### Tarefa do exercício a
Extraia na íntegra o texto sobre os valores espaciais e os templos afro-brasileiros do Seridó, sem alterar nada.

Tuan esquematizou uma série de “valores espaciais”356 pensando-os a partir do corpo

e como estes valores se aplicam nas relações individual e coletiva, social e política, econômica

e cultural. O autor analisa as categorias de “alto-baixo” para exemplificar uma relação de poder,

esses opostos “produzem duas noções de mundo”357: o primeiro, é interpretado como algo que

sugere afirmação, segurança e altivez; já o segundo, transmite uma mensagem de submissão e

resignação. Observando as estruturas dos templos afro-brasileiros em algumas cidades do

Seridó, nos deparamos com arranjos muito simples, sendo a grande maioria residências

utilizadas como espaço religioso abrigando homens e entidades espirituais. Não há placas,

letreiros ou outras referências visuais que indiquem que ali existe um templo religioso. Em

contrapartida, os templos de outras denominações religiosas na mesma região, são construções

mais imponentes e estão edificadas em espaços “privilegiados” no que diz respeito de sua

localização, o que lhes garante maior visibilidade em relação aos terreiros. Não se trata de uma

regra, há casas de catimbó situadas em outros bairros considerados de “boa localização”, mas

ainda assim, os terreiros têm pouca evidência.

### Dados apresentados
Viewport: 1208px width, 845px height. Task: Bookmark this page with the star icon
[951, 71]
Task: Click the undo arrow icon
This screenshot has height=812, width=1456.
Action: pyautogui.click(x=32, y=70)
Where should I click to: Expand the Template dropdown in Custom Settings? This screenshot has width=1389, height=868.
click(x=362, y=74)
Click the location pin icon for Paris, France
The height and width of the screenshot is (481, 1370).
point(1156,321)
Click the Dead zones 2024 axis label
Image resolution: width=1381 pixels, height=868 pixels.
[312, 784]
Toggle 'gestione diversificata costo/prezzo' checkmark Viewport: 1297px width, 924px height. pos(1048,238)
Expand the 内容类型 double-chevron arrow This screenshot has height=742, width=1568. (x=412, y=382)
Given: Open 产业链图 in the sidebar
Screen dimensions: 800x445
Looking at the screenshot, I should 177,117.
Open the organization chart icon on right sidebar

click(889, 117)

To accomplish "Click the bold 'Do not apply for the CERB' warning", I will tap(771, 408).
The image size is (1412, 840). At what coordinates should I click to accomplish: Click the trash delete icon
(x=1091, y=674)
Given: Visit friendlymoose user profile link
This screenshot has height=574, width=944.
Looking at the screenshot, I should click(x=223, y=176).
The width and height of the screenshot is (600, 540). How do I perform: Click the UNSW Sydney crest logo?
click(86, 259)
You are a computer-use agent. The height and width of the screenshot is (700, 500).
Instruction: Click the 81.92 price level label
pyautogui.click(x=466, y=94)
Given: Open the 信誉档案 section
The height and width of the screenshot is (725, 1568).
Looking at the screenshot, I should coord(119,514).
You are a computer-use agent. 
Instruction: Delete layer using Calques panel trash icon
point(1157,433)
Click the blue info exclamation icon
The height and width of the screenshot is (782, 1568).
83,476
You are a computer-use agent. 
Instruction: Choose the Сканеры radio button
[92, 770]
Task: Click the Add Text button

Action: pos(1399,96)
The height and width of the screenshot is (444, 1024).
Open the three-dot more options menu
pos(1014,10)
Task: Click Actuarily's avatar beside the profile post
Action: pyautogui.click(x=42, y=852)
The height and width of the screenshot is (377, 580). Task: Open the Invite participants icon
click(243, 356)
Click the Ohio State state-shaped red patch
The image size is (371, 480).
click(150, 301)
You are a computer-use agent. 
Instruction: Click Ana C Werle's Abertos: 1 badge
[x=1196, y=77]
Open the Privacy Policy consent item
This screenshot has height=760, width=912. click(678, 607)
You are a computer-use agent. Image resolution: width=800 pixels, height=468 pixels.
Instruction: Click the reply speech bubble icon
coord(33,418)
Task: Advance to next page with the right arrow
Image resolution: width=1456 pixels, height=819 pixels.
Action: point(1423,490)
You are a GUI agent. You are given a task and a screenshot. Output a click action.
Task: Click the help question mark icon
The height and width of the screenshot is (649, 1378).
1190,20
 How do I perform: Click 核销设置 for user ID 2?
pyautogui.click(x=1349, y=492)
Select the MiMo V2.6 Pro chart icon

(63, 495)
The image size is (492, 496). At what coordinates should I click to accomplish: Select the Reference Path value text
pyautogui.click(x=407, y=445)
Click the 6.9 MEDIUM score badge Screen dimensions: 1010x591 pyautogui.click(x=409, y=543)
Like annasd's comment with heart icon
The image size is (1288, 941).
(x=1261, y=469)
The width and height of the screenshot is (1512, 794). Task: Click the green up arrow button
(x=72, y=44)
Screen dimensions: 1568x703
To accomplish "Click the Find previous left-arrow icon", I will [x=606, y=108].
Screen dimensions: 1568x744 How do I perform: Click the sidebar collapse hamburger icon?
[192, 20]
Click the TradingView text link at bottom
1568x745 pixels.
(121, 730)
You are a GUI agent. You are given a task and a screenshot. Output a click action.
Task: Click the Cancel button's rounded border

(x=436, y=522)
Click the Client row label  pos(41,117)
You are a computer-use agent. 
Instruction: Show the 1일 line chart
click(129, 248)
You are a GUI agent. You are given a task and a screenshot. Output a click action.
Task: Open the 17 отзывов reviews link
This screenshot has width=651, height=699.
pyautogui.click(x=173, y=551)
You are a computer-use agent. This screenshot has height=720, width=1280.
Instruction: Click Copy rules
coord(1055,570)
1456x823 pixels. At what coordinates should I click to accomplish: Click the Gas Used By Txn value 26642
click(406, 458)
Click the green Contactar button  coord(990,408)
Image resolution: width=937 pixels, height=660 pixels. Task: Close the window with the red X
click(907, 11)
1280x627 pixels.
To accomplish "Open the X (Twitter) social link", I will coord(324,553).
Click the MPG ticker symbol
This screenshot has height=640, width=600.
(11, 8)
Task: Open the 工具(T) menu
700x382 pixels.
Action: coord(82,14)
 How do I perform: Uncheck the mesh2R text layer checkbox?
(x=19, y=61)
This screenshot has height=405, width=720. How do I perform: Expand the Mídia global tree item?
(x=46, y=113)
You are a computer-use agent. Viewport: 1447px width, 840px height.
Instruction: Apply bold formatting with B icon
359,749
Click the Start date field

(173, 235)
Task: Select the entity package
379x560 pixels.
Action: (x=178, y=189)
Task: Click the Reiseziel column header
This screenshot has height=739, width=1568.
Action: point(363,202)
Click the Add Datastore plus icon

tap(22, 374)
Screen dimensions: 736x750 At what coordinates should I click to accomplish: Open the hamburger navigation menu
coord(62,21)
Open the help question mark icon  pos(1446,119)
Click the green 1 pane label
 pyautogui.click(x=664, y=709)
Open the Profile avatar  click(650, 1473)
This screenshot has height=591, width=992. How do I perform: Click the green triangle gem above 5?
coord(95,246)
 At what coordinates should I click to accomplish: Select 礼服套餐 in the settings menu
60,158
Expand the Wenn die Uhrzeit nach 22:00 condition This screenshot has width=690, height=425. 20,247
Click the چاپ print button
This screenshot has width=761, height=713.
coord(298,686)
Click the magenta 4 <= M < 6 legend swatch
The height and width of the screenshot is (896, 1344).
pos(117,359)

### Tarefa do exercício b
Disponha como uma lista JSON de strings, uma para cada linha e sem as linhas em branco, somente o trecho das linhas de dados que vai da linha que contém "At what coordinates should I click to accomplish: Select 礼服套餐" até o fim dessas linhas de dados, incluindo as duas pontas.

### Resposta correta a
Tuan esquematizou uma série de “valores espaciais”356 pensando-os a partir do corpo

e como estes valores se aplicam nas relações individual e coletiva, social e política, econômica

e cultural. O autor analisa as categorias de “alto-baixo” para exemplificar uma relação de poder,

esses opostos “produzem duas noções de mundo”357: o primeiro, é interpretado como algo que

sugere afirmação, segurança e altivez; já o segundo, transmite uma mensagem de submissão e

resignação. Observando as estruturas dos templos afro-brasileiros em algumas cidades do

Seridó, nos deparamos com arranjos muito simples, sendo a grande maioria residências

utilizadas como espaço religioso abrigando homens e entidades espirituais. Não há placas,

letreiros ou outras referências visuais que indiquem que ali existe um templo religioso. Em

contrapartida, os templos de outras denominações religiosas na mesma região, são construções

mais imponentes e estão edificadas em espaços “privilegiados” no que diz respeito de sua

localização, o que lhes garante maior visibilidade em relação aos terreiros. Não se trata de uma

regra, há casas de catimbó situadas em outros bairros considerados de “boa localização”, mas

ainda assim, os terreiros têm pouca evidência.

### Resposta correta b
[
  " At what coordinates should I click to accomplish: Select 礼服套餐 in the settings menu",
  "60,158",
  "Expand the Wenn die Uhrzeit nach 22:00 condition This screenshot has width=690, height=425. 20,247",
  "Click the چاپ print button",
  "This screenshot has width=761, height=713.",
  "coord(298,686)",
  "Click the magenta 4 <= M < 6 legend swatch",
  "The height and width of the screenshot is (896, 1344).",
  "pos(117,359)"
]